De Bruyckere bespreekt onderwerpen als waarom markeren met fluorstiften niet werkt, waarom je moet denken om te leren, hoe je wel en niet omgaat met de voorkennis van de leerling, en hoe en wanneer je multimedia inzet. Iedere vraag wordt eerst van de ene kant, dan van de andere kant belicht, om vervolgens vaak tot de conclusie te komen dat het antwoord ergens in het midden ligt. De Bruyckere refereert hierbij aan talloze onderzoeken. In ieder onderzoek blijkt wel een kern van waarheid te zitten, maar de conclusies van de onderzoeken vragen allemaal om nuances wanneer je kijkt naar wat er in de praktijk gebeurt. Dat is wat iemand iets (aan)leren een complex vak met veel grijze vlakken maakt.

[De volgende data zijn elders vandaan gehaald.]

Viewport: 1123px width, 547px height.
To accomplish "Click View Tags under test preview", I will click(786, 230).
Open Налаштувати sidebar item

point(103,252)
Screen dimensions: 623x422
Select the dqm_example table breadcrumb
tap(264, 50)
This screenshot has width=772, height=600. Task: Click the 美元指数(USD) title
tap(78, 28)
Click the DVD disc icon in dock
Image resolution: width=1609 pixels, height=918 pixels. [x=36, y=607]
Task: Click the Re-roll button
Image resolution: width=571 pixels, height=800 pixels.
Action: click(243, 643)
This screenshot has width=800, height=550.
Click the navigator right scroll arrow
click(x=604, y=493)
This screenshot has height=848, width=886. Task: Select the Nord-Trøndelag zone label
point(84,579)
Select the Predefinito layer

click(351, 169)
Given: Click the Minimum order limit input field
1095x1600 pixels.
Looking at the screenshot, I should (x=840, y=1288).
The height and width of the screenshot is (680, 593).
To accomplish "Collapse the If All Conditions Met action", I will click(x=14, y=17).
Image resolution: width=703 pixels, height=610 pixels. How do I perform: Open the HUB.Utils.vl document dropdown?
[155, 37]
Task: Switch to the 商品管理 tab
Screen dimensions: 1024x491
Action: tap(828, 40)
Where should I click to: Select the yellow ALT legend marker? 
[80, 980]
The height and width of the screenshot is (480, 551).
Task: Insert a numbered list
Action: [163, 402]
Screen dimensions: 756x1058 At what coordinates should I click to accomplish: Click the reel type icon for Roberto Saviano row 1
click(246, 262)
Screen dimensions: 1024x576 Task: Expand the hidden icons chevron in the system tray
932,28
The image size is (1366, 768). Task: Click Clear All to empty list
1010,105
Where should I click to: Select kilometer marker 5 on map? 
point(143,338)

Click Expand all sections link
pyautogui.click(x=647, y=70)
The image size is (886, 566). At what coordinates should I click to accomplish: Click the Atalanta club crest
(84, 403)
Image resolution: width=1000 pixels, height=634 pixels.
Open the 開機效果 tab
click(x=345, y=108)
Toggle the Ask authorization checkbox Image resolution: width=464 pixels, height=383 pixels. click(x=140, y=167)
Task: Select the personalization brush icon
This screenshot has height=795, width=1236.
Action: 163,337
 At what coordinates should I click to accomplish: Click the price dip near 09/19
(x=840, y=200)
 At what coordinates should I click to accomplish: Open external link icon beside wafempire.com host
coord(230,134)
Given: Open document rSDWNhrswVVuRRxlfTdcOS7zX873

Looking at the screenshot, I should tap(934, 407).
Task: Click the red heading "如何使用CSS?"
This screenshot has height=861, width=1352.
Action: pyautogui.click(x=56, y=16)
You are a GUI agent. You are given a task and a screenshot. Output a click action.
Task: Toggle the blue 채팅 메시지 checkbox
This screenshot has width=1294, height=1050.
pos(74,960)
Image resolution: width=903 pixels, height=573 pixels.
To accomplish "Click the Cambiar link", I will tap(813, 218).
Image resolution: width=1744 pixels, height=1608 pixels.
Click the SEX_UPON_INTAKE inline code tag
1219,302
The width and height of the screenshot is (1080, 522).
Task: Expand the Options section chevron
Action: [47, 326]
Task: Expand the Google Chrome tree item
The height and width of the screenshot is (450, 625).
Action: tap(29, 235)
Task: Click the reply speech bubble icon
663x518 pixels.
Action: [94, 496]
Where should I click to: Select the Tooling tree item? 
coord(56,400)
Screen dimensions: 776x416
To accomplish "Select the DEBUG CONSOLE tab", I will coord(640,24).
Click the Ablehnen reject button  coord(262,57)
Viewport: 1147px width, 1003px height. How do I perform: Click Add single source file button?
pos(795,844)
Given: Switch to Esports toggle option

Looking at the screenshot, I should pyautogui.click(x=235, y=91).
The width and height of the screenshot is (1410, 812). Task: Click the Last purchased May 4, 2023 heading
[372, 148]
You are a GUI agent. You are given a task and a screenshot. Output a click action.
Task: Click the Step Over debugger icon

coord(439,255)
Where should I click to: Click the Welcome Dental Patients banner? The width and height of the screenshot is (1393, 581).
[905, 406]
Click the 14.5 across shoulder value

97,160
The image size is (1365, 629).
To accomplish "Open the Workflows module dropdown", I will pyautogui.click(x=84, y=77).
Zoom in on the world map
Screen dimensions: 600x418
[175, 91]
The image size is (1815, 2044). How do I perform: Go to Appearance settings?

Als er iets is dat Klaskit illustreert, is het dat er niet één magische formule is voor het perfecte leren. Daarom pleit De Bruyckere voor evidence-informed practice, waarbij je je onderwijskundige keuzes niet alleen baseert op onderzoek, maar ook kijkt naar praktijkervaringen, context en voorkeuren van de doelgroep – een visie die zowel bevredigend als frustrerend is. Enerzijds is het niet meer dan logisch en realistisch om voor de onderbouwing van keuzes niet alleen de feitelijkheden uit onderzoeken aan te houden. Aan de andere kant is meten weten, en geeft dat veel meer houvast. Die houvast, die handvatten, dat is waar ik stiekem toch wel naar op zoek was toen ik begon met het lezen van Klaskit, maar waarbij ik me in dit geval des te meer realiseer dat de wondere wereld van variatie en nuance de enige harde zekerheden zijn. De rol van Klaskit als tool voor onderwijskundigen is je scherp houden op de denkstappen en afwegingen bij het maken van onderwijskundige keuzes. Daarnaast gaat het boek in vogelvlucht langs bekende onderzoeken, wat zeker voor de beginnend onderwijskundige een fijn overzicht kan bieden.
Klaskit is een boek bomvol informatie zonder dat je halverwege in slaap valt. Dat is te danken aan een vlotte schrijfstijl met een informele ondertoon. Sommige zinnen laten doorschemeren dat De Bruyckere uit Vlaanderen komt, wat het boek een stuk persoonlijker maakt, maar soms ook ervoor zorgde dat ik zinnen twee keer moest lezen. De heldere structuur van het boek maakt dat echter helemaal goed. Ieder hoofdstuk begint met de te beantwoorden vragen en eindigt met een beknopte samenvatting. Het knappe van deze samenvattinkjes is dat ze de lading van het hoofdstuk helemaal dekken in slechts drie of vier punten – maar alleen wanneer je het hoofdstuk ook werkelijk gelezen hebt.
Als je voor de klas staat, maar ook als je lesmateriaal ontwikkelt, is Klaskit zeker de moeite waard om te lezen. Immers, wanneer je als onderwijskundige weet wat werkt in de klas (en wat niet), kun je nog beter lesmateriaal maken!